Dr. Wong believes in forward-thinking growth. “Look at what you can do to improve yourself each year and never settle for mediocrity – whether it be in your clinical expertise, leadership, business marketing and beyond,” he said.

It’s important to him to stay abreast of current rehabilitation and trends, improve his manual therapy skill set and learn new treatment philosophies. He also values interdisciplinary collaboration – with athletic trainers, chiropractors, skilled position coaches, massage therapists, etc.

“In professional sports, it’s critical that you work well with a team and understand their unique skill sets. You work together with the same end goal – helping the athlete perform at the highest level.”

Dr. Wong has collaborated with fellow clinicians and contributed to industry research on topics including pitching biomechanics – in publications like the Journal of Strength and Conditioning Research. He was also a guest on The Performance Rehabilitation and Strength Training podcast to discuss the fundamentals of dynamic neuromuscular stabilization and its integration into the major league baseball clinical setting.

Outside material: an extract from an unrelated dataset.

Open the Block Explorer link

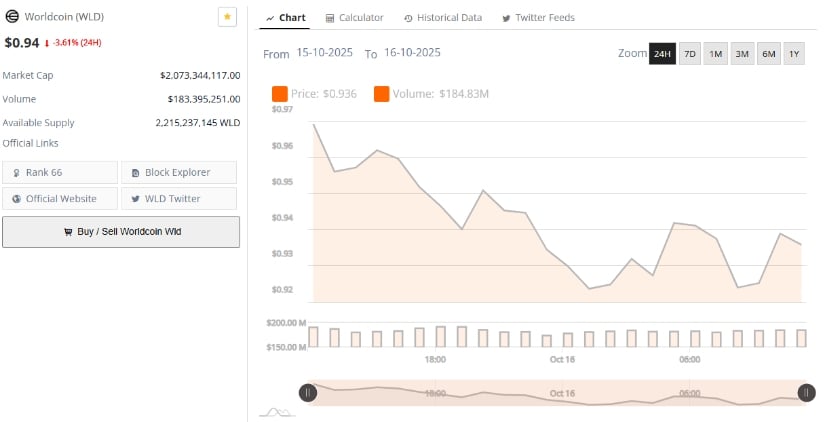179,173
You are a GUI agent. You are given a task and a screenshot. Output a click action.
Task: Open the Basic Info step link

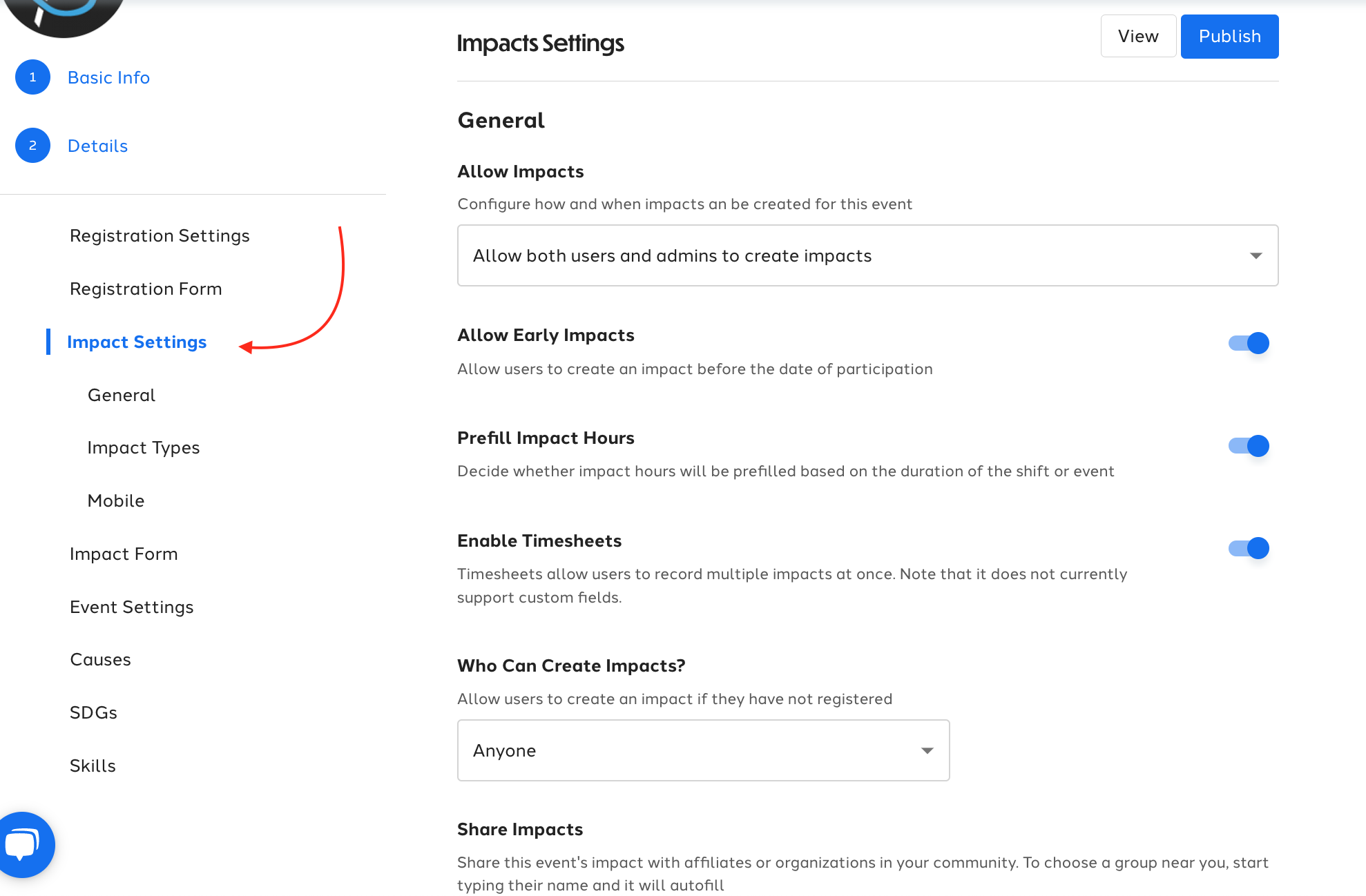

ALCS 2023 Regan and Adolis García

Landing a dream role with the Texas Rangers

Dr. Wong’s early connection with Keith Meister, MD, forged during his time at the University of Florida, proved transformative. Meister became the head team physician for the Texas Rangers and recruited Dr. Wong to work with team athletes.

For several years, Dr. Wong worked as a consultant to the team and developed relationships with Ranger athletic trainers Jamie Reed, ATC, Kevin Harmon, ATC, and Matt Lucero, ATC. Then, in December 2018, his current position opened up. “Little did I know that a successful internship would lead to my role today. I’m proof that building key relationships and obtaining positive clinical outcomes can open doors that may lead to grand opportunities,” he said.

He has become a full-time part of the team fabric – from offseason training to performance programs to regular travel.

Dr. Wong said helping an athlete return from major surgery to the field is a win. “After nine to twelve months of rehabilitation, there is no greater satisfaction than watching them reclaim their livelihood.”


R. Wong Family Picture with Corey Seager, 2023 World Series MVP Performer

Dr. Wong credits his wife, Kelly, for supporting his career, a job that entails long hours and frequent travel. “Her support and a strong foundation at home has allowed me to pursue my dreams,” he said.

The Texas Rangers have a new ballpark, and he said it’s been exciting to see the stadium at capacity, filled with fans.

 Congratulations to Dr. Wong and the entire team on a home run!